### TEXT PASSAGE
------------------------------------
Furthermore, miR‐199a‐5p overexpression in LINC01133‐overexpressing PLC/PRF/5 cells resulted in the upregulation of E‐cadherin and the downregulation of snail, vimentin, and N‐cadherin, whereas miR‐199a‐5p knockdown had the inverse effects on the expression of those proteins in LINC01133‐silenced MHCC97H cells (Figures 5F and G). Taken together, these results suggested that LINC01133 plays biological functions and regulates EMT in HCC cells in an miR‐199a‐5p‐dependent manner.

LINC01133 binds to ANXA2 in HCC cells

In addition to interacting with other RNAs, lincRNAs exert functions by interacting directly with proteins. We performed RNA pull‐down assays to identify proteins that can bind directly to LINC01133. Mass spectrometry analysis of a ∼35 KD protein band pulled down by LINC01133 (Figure 6A) revealed nine potential LINC01133‐binding proteins, excluding keratin, with peptide number > 5 and unique peptide number > 5 (Figure 6B). Of the nine potential LINC01133‐binding proteins, ANXA2 had the highest total score in a protein‐identification analysis (Figures 6B and C). We verified the presence of ANXA2 among the proteins isolated in the RNA pull‐down assay by western blot (Figure 6D). The RNAfold database (http://rna.tbi.univie.ac.at/cgibin/RNAWebSuite/RNAfold.cgi) and Cat‐Rapid database (http://service.tartaglialab.com/page/catrapid_omics_group) consistently predicted that ANXA2 binds to nucleotides 126‐177 or nucleotides 651‐792 of LINC01133 (Figures S2B and S2C). Moreover, RNA immunoprecipitation (RIP) assays showed that LINC01133 was enriched in lysates of MHCC97H cells treated with anti‐ANXA2 antibody in comparison with lysates of MHCC97H cells treated with IgG protein (Figure 6E), further confirming the interaction between LINC01133 and ANXA2 in HCC cells.
------------------------------------
### INFORMATION SUPPLIED

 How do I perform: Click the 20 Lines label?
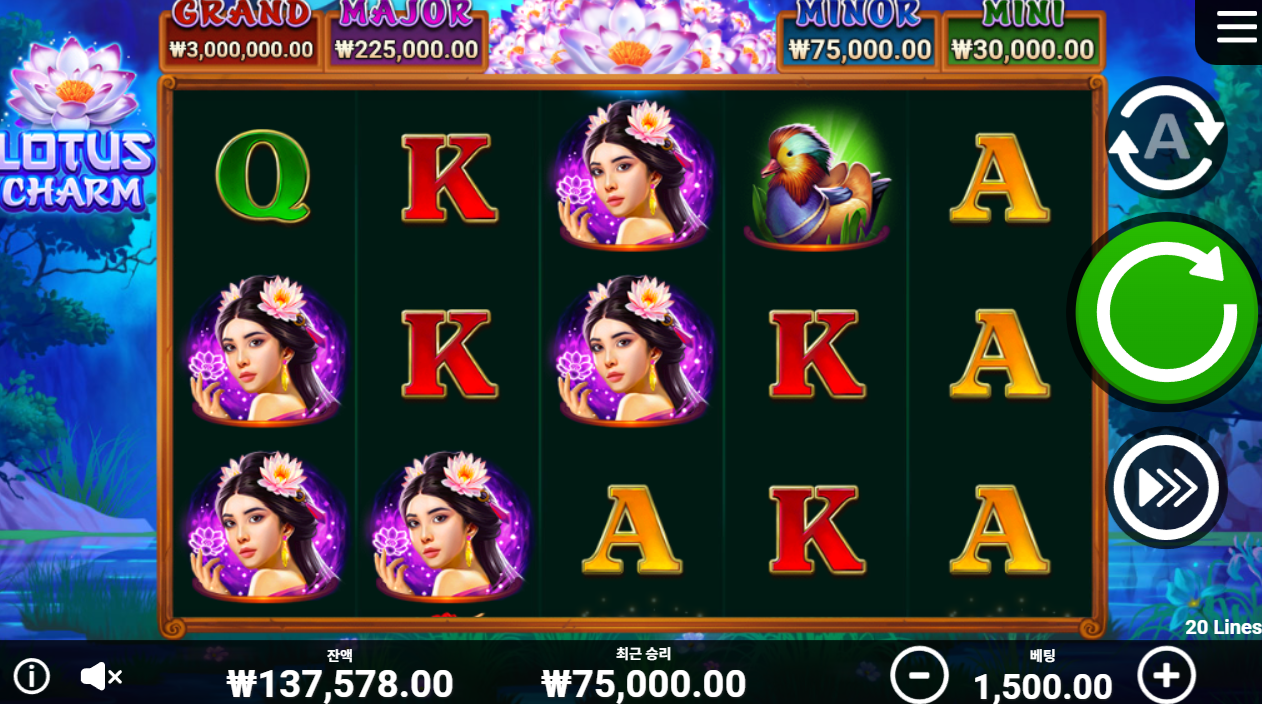coord(1223,627)
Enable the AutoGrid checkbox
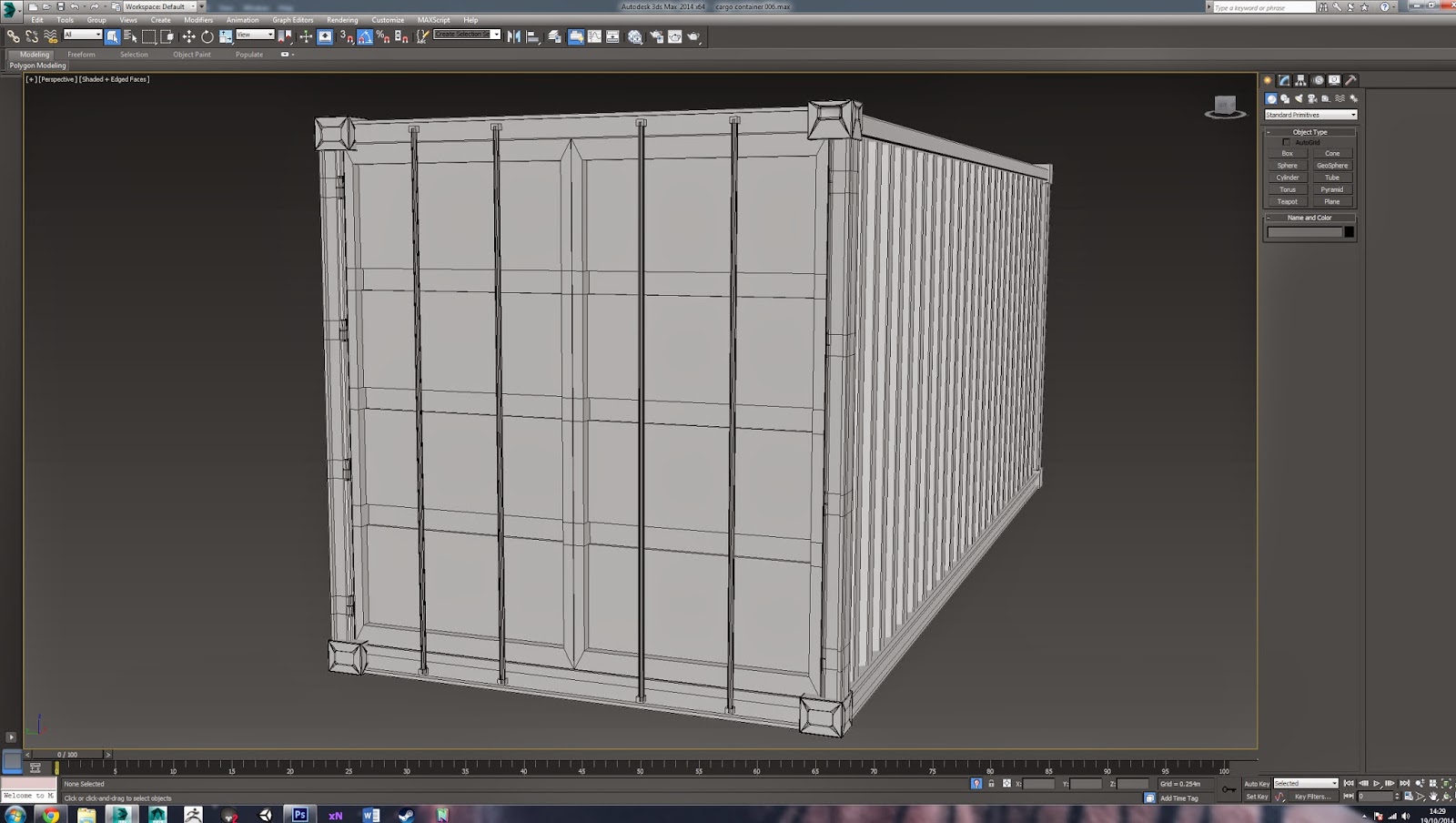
------------------------------------
### WORK TASK 1
In the passage on LINC01133 in HCC cells, list the four proteins whose expression shifted in opposite directions with miR‐199a‐5p overexpression versus knockdown.
### WORK TASK 2
Set down everything in the LINC01133 passage from "Furthermore, miR‐199a‐5p overexpression" down to "an miR‐199a‐5p‐dependent manner.".

### EXERCISE RESPONSE 1
E‐cadherin, snail, vimentin, and N‐cadherin

### EXERCISE RESPONSE 2
Furthermore, miR‐199a‐5p overexpression in LINC01133‐overexpressing PLC/PRF/5 cells resulted in the upregulation of E‐cadherin and the downregulation of snail, vimentin, and N‐cadherin, whereas miR‐199a‐5p knockdown had the inverse effects on the expression of those proteins in LINC01133‐silenced MHCC97H cells (Figures 5F and G). Taken together, these results suggested that LINC01133 plays biological functions and regulates EMT in HCC cells in an miR‐199a‐5p‐dependent manner.